◆ **Exercise brief**: All of the records should be given again verbatim.

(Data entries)
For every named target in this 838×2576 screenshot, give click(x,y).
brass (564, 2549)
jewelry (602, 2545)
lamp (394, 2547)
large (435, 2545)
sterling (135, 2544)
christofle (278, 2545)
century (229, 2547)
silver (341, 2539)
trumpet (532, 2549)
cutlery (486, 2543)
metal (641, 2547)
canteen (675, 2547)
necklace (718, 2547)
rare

◆ **Reply to the exercise**:
For every named target in this 838×2576 screenshot, give click(x,y).
brass (564, 2549)
jewelry (602, 2545)
lamp (394, 2547)
large (435, 2545)
sterling (135, 2544)
christofle (278, 2545)
century (229, 2547)
silver (341, 2539)
trumpet (532, 2549)
cutlery (486, 2543)
metal (641, 2547)
canteen (675, 2547)
necklace (718, 2547)
rare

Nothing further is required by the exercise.